Liskov’s Gun: The parallel evolution of React and Web Components

https://www.baldurbjarnason.com/2024/liskovs-gun/

This is a bit of an experiment. Probably the longest essay I've published directly on my website. 🙂

Liskov's Gun: The parallel evolution of React and Web Components

Web dev at the end of the world, from Hveragerði, Iceland

@baldur Fantastic post. My only minor quibble is that I do think the React team has kept innovating – concurrent rendering and RSCs come to mind. Although I'm not convinced the first is a great idea (https://nolanlawson.com/2022/10/22/style-performance-and-concurrent-rendering/) and the second seems to be heavily dividing the React community, I have to give them credit for having the guts to try new stuff even though they're the clear market leader.
Style performance and concurrent rendering

I was fascinated recently by “Why we’re breaking up with CSS-in-JS” by Sam Magura. It’s a great overview of some of the benefits and downsides of the “CSS-in-JS”…

Read the Tea Leaves
@baldur BTW I never understood the whole Liskov substitution thing until this post. It's not just a problem for built-ins, but also web component libraries that allow subclassing.

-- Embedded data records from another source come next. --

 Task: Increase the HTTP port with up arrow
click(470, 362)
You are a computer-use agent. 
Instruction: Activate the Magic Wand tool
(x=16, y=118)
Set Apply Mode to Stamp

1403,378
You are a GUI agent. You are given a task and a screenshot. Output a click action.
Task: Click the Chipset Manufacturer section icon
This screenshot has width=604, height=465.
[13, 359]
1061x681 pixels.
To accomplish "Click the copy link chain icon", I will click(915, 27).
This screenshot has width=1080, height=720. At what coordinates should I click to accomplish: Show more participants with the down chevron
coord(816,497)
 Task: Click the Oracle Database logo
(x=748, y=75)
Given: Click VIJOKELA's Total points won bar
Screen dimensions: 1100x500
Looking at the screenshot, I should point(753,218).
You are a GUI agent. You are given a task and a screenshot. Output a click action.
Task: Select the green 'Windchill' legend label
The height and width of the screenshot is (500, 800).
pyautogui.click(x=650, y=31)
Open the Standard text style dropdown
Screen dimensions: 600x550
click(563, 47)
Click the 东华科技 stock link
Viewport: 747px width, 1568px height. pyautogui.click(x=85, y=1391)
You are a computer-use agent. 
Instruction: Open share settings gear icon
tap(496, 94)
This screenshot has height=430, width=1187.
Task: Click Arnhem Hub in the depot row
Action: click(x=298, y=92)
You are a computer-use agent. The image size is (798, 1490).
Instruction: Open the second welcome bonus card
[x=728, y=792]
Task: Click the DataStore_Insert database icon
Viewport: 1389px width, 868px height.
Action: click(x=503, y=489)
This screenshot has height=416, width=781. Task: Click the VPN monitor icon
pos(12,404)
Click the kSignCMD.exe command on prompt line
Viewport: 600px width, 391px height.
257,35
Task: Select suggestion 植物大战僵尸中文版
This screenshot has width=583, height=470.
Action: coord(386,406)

Any change to the superclass is effectively a breaking change unless the subclass automatically gets the new behavior somehow (e.g. super.connectedCallback).
@nolan @baldur This was always true! We wanted to add traits or some other factoring mechanism to allow for decomposition, but TC39 could barely do intrinsic subclassing w/ `class` syntax in a ~timely way.
@nolan @baldur DOM is crying out for decomposition to mixins/traits, and we hoped to do it. But browser vendors whatabouting without actually investigating developer problems (and failing to implement what they stopped the presses to relitigate) dragged everything out.
@slightlyoff @nolan I would have loved to see mixins/traits.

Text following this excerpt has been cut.